=== GIVEN RECORDS ===

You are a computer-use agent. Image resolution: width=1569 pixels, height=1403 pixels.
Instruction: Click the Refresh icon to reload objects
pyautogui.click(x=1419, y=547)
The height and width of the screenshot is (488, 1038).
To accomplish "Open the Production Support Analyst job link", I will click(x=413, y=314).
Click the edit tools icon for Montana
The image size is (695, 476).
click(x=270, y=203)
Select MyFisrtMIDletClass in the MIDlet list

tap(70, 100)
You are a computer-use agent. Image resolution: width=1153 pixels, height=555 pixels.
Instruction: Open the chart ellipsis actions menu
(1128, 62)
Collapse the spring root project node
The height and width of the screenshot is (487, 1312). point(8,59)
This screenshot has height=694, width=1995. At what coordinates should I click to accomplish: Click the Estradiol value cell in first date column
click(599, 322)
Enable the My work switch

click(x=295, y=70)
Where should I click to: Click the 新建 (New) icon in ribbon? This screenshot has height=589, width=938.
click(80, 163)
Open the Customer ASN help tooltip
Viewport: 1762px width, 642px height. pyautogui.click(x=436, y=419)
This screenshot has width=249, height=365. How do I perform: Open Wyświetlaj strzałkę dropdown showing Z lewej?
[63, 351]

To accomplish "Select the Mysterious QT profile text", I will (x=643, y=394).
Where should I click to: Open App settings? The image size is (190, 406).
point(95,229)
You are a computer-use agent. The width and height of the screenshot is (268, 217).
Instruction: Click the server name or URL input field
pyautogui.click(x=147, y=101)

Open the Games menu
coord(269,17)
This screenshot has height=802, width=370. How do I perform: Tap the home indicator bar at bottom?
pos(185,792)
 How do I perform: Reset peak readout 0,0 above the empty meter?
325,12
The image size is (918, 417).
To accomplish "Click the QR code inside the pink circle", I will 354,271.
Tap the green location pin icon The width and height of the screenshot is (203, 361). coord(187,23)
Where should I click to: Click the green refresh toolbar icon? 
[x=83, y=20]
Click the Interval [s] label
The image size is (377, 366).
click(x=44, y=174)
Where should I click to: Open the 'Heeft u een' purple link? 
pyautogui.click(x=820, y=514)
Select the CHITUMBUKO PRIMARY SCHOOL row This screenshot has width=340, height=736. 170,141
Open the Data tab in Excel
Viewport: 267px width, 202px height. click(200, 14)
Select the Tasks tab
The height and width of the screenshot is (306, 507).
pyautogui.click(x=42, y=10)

===

* **ABOUT THIS EXERCISE**
Here you need to write out the listing above exactly, from its first line to its last.

* **RESPONSE FOR THIS EXERCISE**
You are a computer-use agent. Image resolution: width=1569 pixels, height=1403 pixels.
Instruction: Click the Refresh icon to reload objects
pyautogui.click(x=1419, y=547)
The height and width of the screenshot is (488, 1038).
To accomplish "Open the Production Support Analyst job link", I will click(x=413, y=314).
Click the edit tools icon for Montana
The image size is (695, 476).
click(x=270, y=203)
Select MyFisrtMIDletClass in the MIDlet list

tap(70, 100)
You are a computer-use agent. Image resolution: width=1153 pixels, height=555 pixels.
Instruction: Open the chart ellipsis actions menu
(1128, 62)
Collapse the spring root project node
The height and width of the screenshot is (487, 1312). point(8,59)
This screenshot has height=694, width=1995. At what coordinates should I click to accomplish: Click the Estradiol value cell in first date column
click(599, 322)
Enable the My work switch

click(x=295, y=70)
Where should I click to: Click the 新建 (New) icon in ribbon? This screenshot has height=589, width=938.
click(80, 163)
Open the Customer ASN help tooltip
Viewport: 1762px width, 642px height. pyautogui.click(x=436, y=419)
This screenshot has width=249, height=365. How do I perform: Open Wyświetlaj strzałkę dropdown showing Z lewej?
[63, 351]

To accomplish "Select the Mysterious QT profile text", I will (x=643, y=394).
Where should I click to: Open App settings? The image size is (190, 406).
point(95,229)
You are a computer-use agent. The width and height of the screenshot is (268, 217).
Instruction: Click the server name or URL input field
pyautogui.click(x=147, y=101)

Open the Games menu
coord(269,17)
This screenshot has height=802, width=370. How do I perform: Tap the home indicator bar at bottom?
pos(185,792)
 How do I perform: Reset peak readout 0,0 above the empty meter?
325,12
The image size is (918, 417).
To accomplish "Click the QR code inside the pink circle", I will 354,271.
Tap the green location pin icon The width and height of the screenshot is (203, 361). coord(187,23)
Where should I click to: Click the green refresh toolbar icon? 
[x=83, y=20]
Click the Interval [s] label
The image size is (377, 366).
click(x=44, y=174)
Where should I click to: Open the 'Heeft u een' purple link? 
pyautogui.click(x=820, y=514)
Select the CHITUMBUKO PRIMARY SCHOOL row This screenshot has width=340, height=736. 170,141
Open the Data tab in Excel
Viewport: 267px width, 202px height. click(200, 14)
Select the Tasks tab
The height and width of the screenshot is (306, 507).
pyautogui.click(x=42, y=10)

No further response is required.